--- Listed records Enclosed Below ---

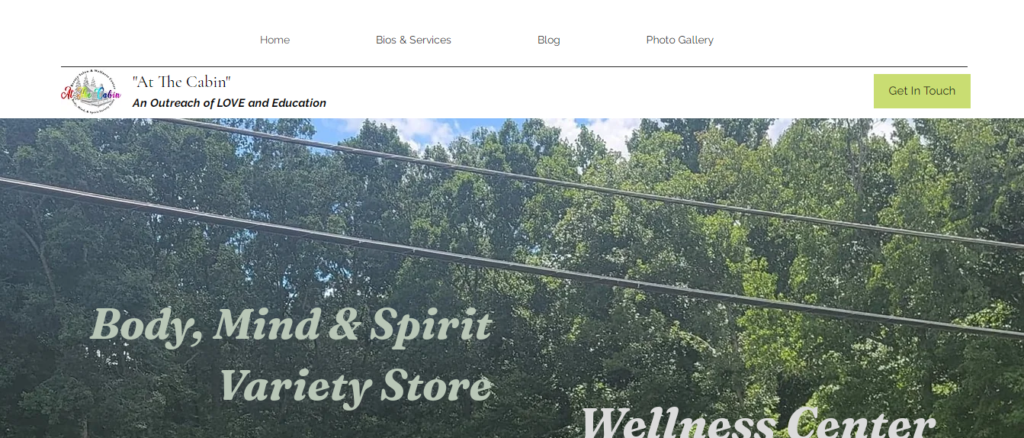Click the At The Cabin logo image
This screenshot has height=438, width=1024.
(x=91, y=93)
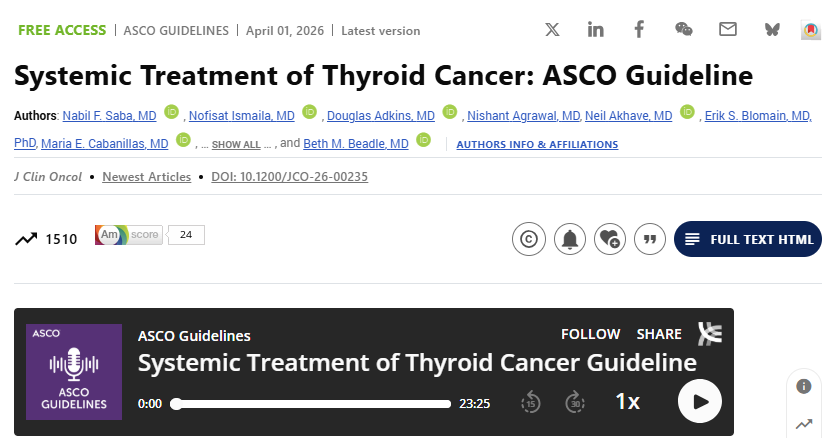Share article on Facebook
This screenshot has width=830, height=438.
640,29
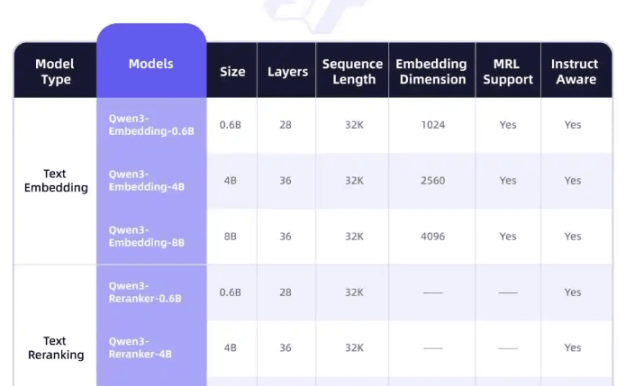This screenshot has height=386, width=626.
Task: Click the Embedding Dimension dash for Reranker-0.6B
Action: pos(433,293)
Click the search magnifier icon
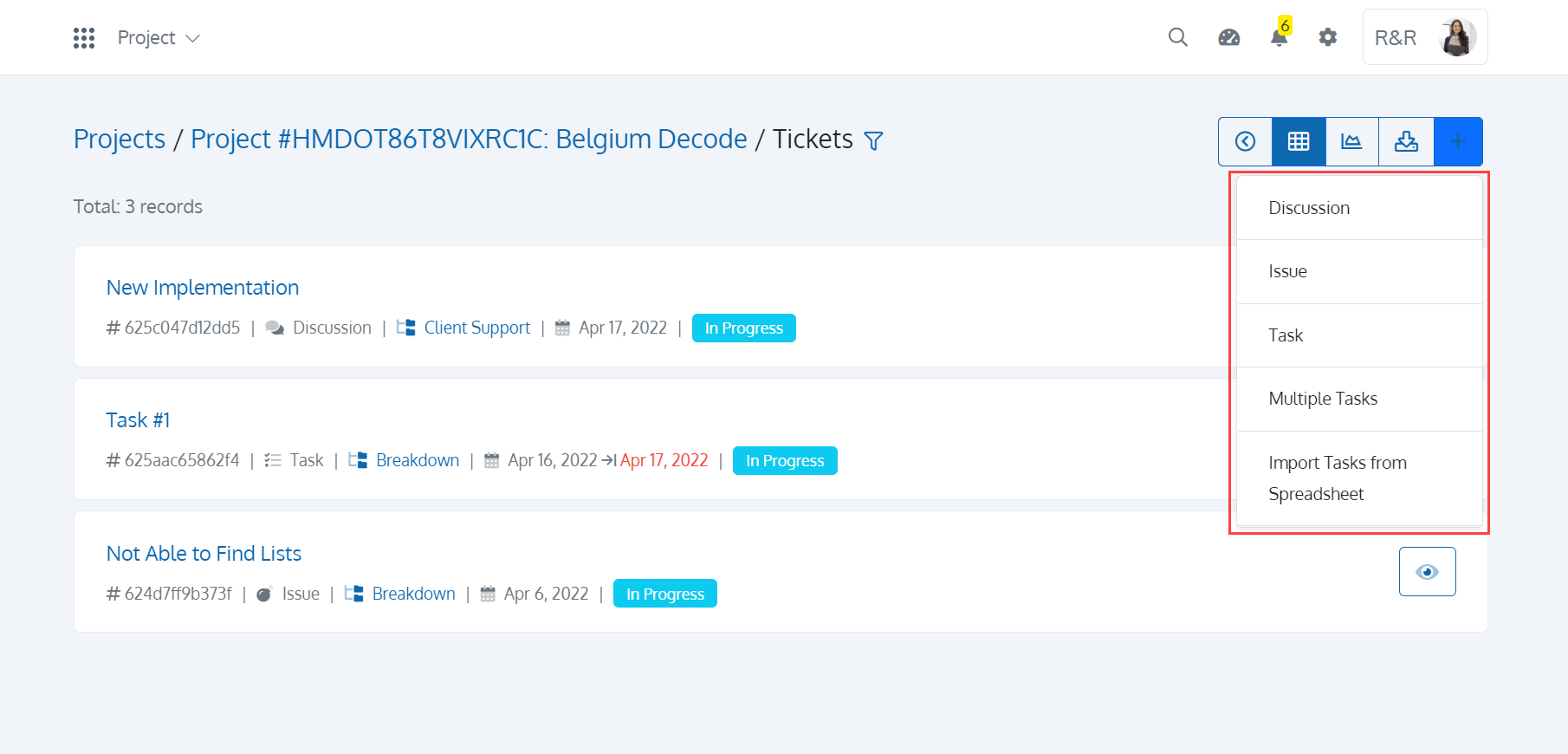1568x754 pixels. pyautogui.click(x=1178, y=37)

--- End of Enclosed Listed records ---

**Your assignment**
Beginning with the line that contains "Click the search magnifier icon" in the data above, please copy each line exactly until the last line, both ends included, skipping any pictures.

**Result for this exercise**
Click the search magnifier icon
1568x754 pixels. pyautogui.click(x=1178, y=37)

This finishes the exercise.